Output (truncated for brevity):

Number of tables in database: 17
Table names:
- bank_failures
- boxplot
- calendar
- ...

Tables in database:
- bank_failures

Schema:
  c1: BIGINT
  Bank: VARCHAR
  City: VARCHAR
  State: VARCHAR
  Date: DATE
  Acquired by: VARCHAR
  Assets ($mil.): DOUBLE

First 5 rows:
  (1, 'Douglass National Bank', 'Kansas City', 'Missouri', datetime.date(2008, 1, 25), 'Liberty Bank and Trust', 58.5)
  (2, 'Hume Bank', 'Hume', 'Missouri', datetime.date(2008, 3, 7), 'Security Bank', 18.7)
...
…

This database has 17 tables. However, we are only going to use the bank_failures table for this tutorial. This table contains historical financial details of failed banks in the US.

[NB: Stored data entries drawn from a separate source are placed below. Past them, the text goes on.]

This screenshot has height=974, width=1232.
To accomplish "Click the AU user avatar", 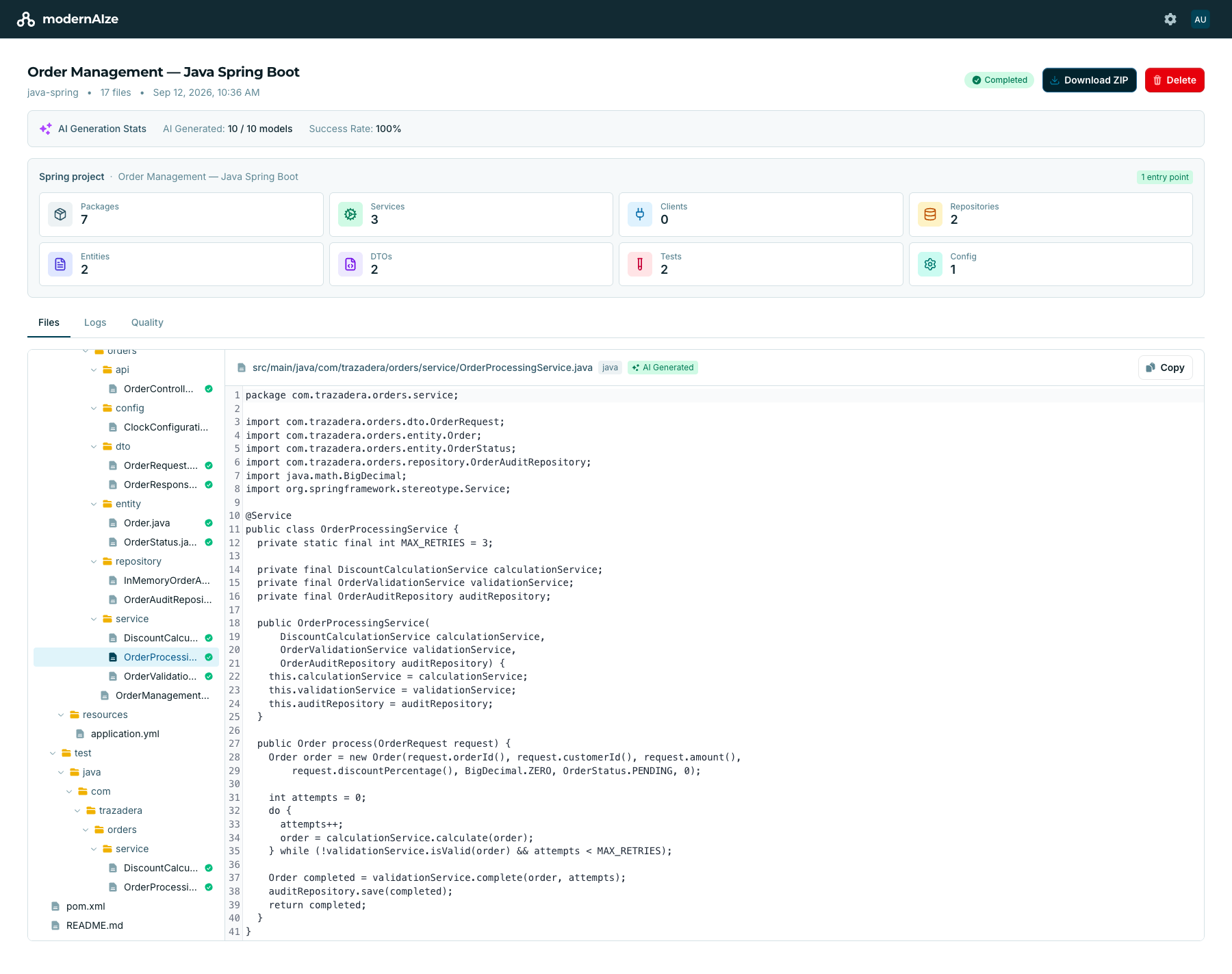I will tap(1200, 19).
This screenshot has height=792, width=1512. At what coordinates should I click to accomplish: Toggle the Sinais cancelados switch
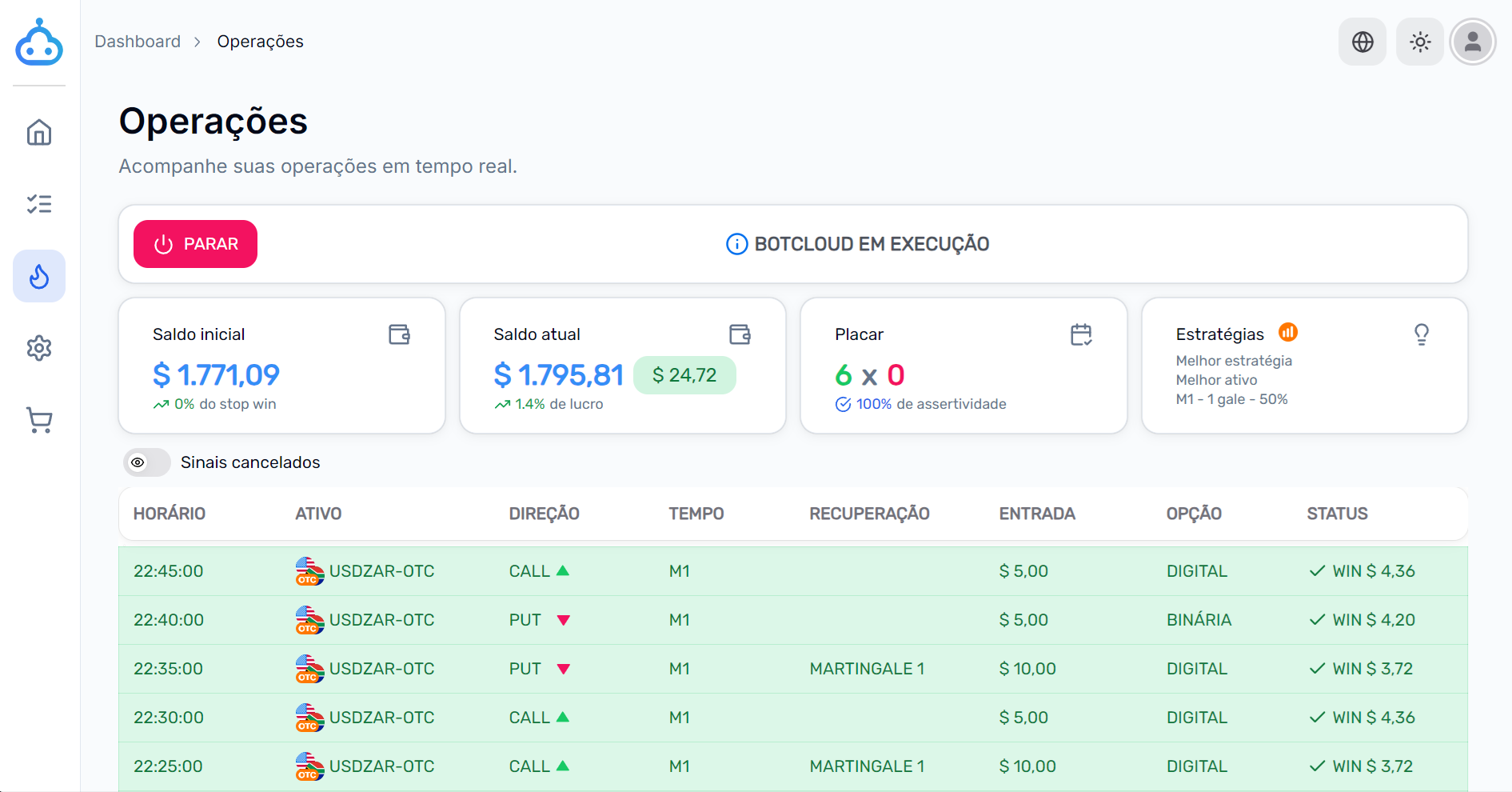pos(147,462)

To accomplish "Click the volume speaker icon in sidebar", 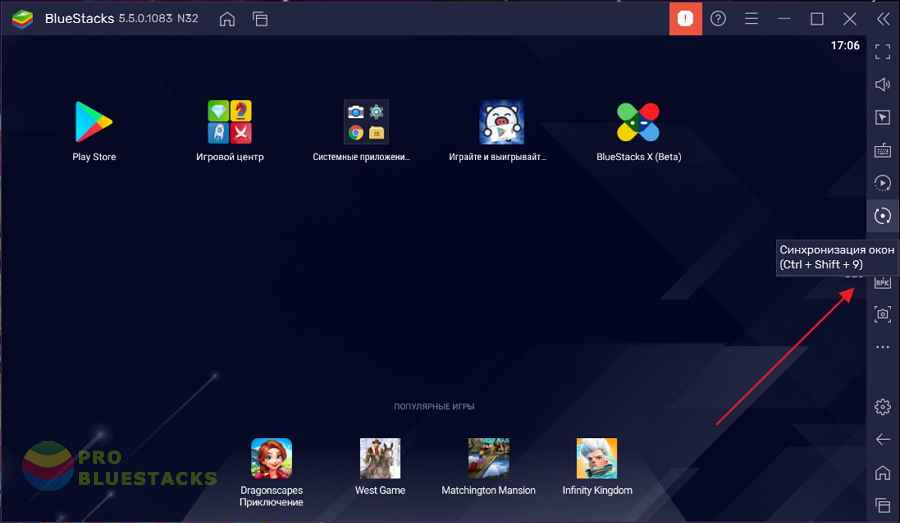I will (x=882, y=84).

1. Defining the SQL models

SQL models are the foundation of any dbt project. They represent the structured transformations of raw data into a more analytical format. 

For this tutorial, we will define two SQL files under the models/ folder. 

Create a new file under the models folder of your project named base_bank_failures.sql:

SELECT *
FROM bank_failures

This file directly pulls raw data from the bank_failures table. It acts as the base model, which subsequent models can reference.

After that, create another file named clean_bank_failures.sql:

SELECT
    State,
    COUNT(*) AS total_failures,
    SUM("Assets ($mil.)" ) AS total_assets
FROM
    {{ ref('base_bank_failures') }}
GROUP BY
    State

This file builds on the base_bank_failures model (using the ref() function) to aggregate and clean the data, preparing it for analysis. It summarizes the total failures and assets by state.

2. Creating a metrics.yml file

The metrics.yml file defines centralized, reusable metrics that ensure consistency across analyses and dashboards.

In our case, it will describe metrics such as total_assets and avg_assets_per_failure, making them available for use in BI tools and other queries:

version: 2
models:
  - name: clean_bank_failures
    description: "Aggregated data about bank failures."
    columns:
      - name: State
        tests:
          - unique
      - name: "Assets ($mil.)"
    metrics:
      - name: total_assets
        label: Total Assets
        type: sum
        expression: "Assets ($mil.)"
        description: "Total assets of failed banks, aggregated by state."

      - name: avg_assets_per_failure
        label: Average Assets per Failure
        type: average
        expression: "Assets ($mil.)"
        description: "Average assets for each bank failure."

3. Creating an exposures.yml file

The exposures.yml file links your dbt models to external tools like Tableau or Looker. It documents these connections, ensuring traceability and consistency.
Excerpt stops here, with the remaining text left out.